The feast of The Presentation of Christ in the Temple (which used to be called The Purification of St Mary the Virgin) recalls the story of Jesus being brought to the Temple 40 days after his birth to complete Mary’s ritual purification after childbirth, and to perform the redemption of the firstborn son, in obedience to Jewish law.

The Gospel records that Simeon had been promised that “he should not see death before he had seen the Lord’s Christ”. Simeon then uttered the prayer that would become known as the Nunc Dimittis, which prophesied the redemption of the world by Jesus:

Lord, now let your servant depart in peace,
according to your word;
for my eyes have seen your salvation
which you have prepared in the presence of all peoples,
a light for revelation to the Gentiles,
and for glory to your people Israel

In our old Book of Common Prayer there was an service of The Churching of Women, which echoed the ancient Jewish practice although it did not refer to purification, but was a service of thanksgiving that the mother had survived the childbirth.

The words of the hymn were written by Revd John Ellerton (1826-1893), whose best-remembered hymn is The day Thou gavest, lord, is ended.

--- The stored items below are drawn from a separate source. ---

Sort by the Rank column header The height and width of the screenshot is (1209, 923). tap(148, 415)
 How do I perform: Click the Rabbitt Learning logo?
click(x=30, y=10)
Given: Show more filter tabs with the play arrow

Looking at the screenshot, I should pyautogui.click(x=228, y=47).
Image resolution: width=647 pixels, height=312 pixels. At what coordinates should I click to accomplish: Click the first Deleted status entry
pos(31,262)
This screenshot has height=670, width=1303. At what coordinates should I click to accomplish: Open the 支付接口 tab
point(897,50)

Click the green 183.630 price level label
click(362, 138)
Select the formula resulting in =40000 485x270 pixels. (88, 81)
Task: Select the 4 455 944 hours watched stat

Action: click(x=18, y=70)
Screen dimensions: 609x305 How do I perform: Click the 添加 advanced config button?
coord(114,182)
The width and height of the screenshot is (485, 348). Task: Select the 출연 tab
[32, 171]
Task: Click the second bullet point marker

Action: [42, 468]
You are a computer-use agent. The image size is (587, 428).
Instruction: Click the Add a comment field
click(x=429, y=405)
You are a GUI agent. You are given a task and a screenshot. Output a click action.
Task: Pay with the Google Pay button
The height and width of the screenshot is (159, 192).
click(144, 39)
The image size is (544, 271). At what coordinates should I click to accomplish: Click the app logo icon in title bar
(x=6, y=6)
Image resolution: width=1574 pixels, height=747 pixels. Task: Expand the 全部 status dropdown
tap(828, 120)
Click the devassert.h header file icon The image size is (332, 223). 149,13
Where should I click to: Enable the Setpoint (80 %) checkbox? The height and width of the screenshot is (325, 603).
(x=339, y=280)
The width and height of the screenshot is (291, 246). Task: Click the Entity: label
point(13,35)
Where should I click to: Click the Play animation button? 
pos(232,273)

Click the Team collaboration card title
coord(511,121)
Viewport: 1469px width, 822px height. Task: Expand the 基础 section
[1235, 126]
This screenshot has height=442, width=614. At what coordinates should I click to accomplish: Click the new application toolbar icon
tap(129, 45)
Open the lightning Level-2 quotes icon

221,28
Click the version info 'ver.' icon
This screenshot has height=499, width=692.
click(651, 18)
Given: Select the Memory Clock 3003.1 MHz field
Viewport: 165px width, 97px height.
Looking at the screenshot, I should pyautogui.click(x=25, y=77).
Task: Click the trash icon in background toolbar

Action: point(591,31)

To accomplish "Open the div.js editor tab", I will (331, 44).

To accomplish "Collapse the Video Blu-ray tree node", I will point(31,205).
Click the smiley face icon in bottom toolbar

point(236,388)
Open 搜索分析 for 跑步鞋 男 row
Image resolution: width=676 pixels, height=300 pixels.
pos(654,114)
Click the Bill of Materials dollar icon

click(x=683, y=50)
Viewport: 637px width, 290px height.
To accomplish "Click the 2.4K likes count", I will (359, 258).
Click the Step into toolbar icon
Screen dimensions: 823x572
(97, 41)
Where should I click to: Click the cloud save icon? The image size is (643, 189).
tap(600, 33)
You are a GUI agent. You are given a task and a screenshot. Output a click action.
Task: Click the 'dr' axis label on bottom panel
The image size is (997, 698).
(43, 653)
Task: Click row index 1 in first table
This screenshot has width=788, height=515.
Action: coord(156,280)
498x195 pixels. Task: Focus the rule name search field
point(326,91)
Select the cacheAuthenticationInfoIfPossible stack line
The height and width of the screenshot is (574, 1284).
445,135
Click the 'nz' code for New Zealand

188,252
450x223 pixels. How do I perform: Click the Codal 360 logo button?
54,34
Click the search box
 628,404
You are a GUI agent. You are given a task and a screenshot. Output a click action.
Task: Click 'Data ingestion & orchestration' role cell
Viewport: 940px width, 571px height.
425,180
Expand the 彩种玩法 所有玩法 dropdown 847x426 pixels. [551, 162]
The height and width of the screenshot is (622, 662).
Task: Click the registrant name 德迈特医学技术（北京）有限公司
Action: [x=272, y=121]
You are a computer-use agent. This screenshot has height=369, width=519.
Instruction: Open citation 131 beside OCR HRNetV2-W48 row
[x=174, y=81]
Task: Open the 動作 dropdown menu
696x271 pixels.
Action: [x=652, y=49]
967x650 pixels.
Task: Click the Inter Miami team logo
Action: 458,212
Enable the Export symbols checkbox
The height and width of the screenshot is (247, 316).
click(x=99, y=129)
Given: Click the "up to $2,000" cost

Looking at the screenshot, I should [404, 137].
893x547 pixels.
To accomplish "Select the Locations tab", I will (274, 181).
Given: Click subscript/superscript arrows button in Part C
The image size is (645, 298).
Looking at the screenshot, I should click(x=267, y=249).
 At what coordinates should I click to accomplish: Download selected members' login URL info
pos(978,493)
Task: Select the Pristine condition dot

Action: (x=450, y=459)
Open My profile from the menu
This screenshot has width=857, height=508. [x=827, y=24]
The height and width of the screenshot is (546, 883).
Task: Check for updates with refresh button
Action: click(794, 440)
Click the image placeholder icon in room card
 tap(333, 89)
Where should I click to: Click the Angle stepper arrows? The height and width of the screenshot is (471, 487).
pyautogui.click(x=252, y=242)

One good reason (especially today!) for including this hymn in our collection is the tune, which is called St Veronica. It was composed by Sir Henry Francis Champneys (1848-1930). An am­a­teur mu­si­cian, he stu­died un­der John Goss, held var­i­ous mu­sic­al po­si­tions from 1880 to 1913, and (appropriately for a feast celebrating childbirth) he was an eminent obstetrician and chaired the Cen­tral Mid­wives’ Board from 1903 to 1930. He was the son of a Canon of St Paul’s Cathedral who later became Dean of Lichfield.

Saint Veronica is commemorated in the Roman Catholic Church on 12 July, but does not seem to appear in the Church of England Calendar. Well, not yet, anyway.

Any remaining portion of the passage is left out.